É oportuno que se pense acontecer o mesmo em relação aos outros sentidos: comemos e não atentamos para o sabor dos alimentos, o cheiro de um perfume nos passa despercebido, o aperto de mão não nos leva a sentir a maciez ou aspereza dos dedos de quem nos cumprimenta. Tudo tem a conotação do automatismo, da pressa, da falta de tempo para um estar mais presente ao que nos circunda.
O mesmo se pode dizer da audição. Quando foi que ouvimos uma música atentos ao arranjo, à sutileza de certas notas, à mensagem da letra?
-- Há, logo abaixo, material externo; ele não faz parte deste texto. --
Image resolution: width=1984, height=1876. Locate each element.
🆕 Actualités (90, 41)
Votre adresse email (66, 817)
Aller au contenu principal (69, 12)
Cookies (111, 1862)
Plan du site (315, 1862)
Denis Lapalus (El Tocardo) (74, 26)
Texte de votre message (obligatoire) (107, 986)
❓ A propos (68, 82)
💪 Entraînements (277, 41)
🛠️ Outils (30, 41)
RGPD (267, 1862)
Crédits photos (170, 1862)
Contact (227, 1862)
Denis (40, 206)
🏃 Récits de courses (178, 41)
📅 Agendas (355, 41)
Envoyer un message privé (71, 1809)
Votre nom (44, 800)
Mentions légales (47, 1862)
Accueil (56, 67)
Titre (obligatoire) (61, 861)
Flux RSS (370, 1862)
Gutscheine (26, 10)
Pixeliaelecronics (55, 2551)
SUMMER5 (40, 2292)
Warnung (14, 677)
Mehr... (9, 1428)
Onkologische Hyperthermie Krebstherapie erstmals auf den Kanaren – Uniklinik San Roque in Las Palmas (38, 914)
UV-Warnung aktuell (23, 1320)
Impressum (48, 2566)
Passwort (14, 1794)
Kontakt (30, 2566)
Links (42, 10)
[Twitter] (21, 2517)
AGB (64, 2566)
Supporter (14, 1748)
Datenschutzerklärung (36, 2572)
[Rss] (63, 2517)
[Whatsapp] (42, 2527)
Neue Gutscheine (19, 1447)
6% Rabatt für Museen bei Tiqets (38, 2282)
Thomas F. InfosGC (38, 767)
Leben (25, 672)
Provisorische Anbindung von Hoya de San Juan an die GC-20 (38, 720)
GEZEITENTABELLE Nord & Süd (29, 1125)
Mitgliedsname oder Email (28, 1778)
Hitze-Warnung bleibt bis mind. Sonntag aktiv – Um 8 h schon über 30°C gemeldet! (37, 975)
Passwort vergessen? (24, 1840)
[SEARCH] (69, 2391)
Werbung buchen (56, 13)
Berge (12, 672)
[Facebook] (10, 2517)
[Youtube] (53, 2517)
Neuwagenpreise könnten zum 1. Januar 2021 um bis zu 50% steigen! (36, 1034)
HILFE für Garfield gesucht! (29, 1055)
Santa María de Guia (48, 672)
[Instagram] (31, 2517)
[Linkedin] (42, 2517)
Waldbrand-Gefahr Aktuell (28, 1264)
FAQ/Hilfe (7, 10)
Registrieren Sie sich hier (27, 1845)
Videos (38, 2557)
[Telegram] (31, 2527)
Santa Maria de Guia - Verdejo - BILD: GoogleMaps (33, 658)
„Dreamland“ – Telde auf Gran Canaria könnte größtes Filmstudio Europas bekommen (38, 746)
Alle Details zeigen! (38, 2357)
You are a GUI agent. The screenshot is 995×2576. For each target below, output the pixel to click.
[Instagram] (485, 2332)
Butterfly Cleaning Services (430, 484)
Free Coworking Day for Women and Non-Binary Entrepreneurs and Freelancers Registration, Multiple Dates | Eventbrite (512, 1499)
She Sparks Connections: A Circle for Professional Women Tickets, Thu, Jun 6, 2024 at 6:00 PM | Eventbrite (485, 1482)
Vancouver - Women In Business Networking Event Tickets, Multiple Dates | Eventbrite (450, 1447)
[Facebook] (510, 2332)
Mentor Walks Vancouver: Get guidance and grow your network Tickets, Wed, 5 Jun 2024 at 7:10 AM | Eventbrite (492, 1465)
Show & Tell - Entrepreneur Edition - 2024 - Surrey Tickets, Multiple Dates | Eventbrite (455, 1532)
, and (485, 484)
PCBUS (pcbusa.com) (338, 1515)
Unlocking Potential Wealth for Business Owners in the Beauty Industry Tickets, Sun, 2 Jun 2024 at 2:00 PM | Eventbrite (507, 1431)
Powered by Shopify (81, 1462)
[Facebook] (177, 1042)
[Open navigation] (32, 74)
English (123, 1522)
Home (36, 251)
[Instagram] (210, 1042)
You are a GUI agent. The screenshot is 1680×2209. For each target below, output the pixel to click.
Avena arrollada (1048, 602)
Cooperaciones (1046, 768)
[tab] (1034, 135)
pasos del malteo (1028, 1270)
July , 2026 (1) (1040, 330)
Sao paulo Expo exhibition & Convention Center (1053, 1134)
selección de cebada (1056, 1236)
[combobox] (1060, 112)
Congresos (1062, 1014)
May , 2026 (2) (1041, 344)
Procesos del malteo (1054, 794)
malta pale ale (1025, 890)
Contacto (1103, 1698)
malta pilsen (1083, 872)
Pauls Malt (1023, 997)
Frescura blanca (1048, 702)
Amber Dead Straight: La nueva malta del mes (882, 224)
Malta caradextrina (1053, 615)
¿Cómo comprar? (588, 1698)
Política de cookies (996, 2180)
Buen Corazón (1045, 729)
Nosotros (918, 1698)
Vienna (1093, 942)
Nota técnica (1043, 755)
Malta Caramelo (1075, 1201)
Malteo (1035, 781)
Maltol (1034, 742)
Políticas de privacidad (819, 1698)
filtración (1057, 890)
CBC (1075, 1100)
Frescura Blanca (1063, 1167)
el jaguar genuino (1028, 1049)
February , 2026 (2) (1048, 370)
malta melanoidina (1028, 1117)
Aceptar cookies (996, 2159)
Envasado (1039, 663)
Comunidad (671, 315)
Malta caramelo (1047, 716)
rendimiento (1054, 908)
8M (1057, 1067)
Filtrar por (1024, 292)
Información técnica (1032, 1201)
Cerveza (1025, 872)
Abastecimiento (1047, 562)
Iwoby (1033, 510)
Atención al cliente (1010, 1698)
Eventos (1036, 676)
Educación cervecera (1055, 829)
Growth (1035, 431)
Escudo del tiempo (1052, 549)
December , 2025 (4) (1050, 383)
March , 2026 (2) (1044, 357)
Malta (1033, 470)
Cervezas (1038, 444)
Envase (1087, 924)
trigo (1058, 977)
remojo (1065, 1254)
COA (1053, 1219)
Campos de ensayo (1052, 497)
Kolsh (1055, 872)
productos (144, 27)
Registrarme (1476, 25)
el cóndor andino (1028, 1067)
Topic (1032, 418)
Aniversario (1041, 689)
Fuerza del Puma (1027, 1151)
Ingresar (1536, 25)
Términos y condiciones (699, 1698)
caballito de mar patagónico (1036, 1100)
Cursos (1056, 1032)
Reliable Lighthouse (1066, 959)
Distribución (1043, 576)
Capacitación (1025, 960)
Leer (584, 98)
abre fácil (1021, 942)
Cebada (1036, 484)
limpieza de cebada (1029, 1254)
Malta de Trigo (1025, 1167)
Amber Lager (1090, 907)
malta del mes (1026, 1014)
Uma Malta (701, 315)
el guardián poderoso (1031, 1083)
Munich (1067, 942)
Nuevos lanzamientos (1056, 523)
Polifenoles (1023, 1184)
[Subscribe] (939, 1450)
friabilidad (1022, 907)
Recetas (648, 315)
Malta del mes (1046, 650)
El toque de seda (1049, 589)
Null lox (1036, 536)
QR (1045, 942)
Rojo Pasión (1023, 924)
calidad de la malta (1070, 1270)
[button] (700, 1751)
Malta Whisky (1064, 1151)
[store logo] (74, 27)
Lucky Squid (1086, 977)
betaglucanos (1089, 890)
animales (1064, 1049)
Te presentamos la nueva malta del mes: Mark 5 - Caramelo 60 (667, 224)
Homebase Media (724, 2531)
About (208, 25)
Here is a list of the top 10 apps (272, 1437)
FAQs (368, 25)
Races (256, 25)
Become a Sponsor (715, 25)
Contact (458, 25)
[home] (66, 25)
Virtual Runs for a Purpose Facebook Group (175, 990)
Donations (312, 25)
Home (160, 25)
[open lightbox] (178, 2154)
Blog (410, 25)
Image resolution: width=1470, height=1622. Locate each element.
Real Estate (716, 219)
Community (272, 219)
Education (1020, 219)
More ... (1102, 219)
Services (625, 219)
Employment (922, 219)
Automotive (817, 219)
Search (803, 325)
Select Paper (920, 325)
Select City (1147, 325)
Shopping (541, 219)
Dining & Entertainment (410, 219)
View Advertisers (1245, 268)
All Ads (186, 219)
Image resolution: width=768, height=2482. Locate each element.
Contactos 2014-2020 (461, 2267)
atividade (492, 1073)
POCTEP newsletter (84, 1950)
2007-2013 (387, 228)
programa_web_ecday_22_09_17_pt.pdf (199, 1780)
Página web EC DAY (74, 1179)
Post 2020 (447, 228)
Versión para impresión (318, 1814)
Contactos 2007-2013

Quando foi que nos detivemos para “sentir” o timbre da voz de um amigo, pai, mãe, filho, irmão? E, no entanto, muitas vezes, a entonação do que se diz, representa mais do que as próprias palavras.
Daí ser valioso que fiquemos de prontidão não só para o que escutamos, mas para o que não ouvimos nas palavras e, sim, no timbre da voz. O choro pode manifestar-se na emoção de um único suspiro, a alegria no entusiasmo de uma interjeição, a depressão na articulação de sons emitidos sem brilho, monocórdios, apagados.
Tudo fala. Até mesmo o silêncio tem a sua própria voz. Quando somos empáticos, não é difícil sentirmos e compreendermos o outro, porque sua voz tem seu eco na nossa própria. E nossos ouvidos estão antenados em permanente estado de vigilância para as modulações expressas por cada pessoa. Modulações estas que penetram ouvidos adentro pousando no bater de nosso coração. Quando se vê-sentindo com profundidade o que a outra pessoa digita ou fala, se tem condições de internalizar toda a carga emocional em cada palavra escrita, lágrima derramada, silêncio estabelecido no decorrer dos desabafos.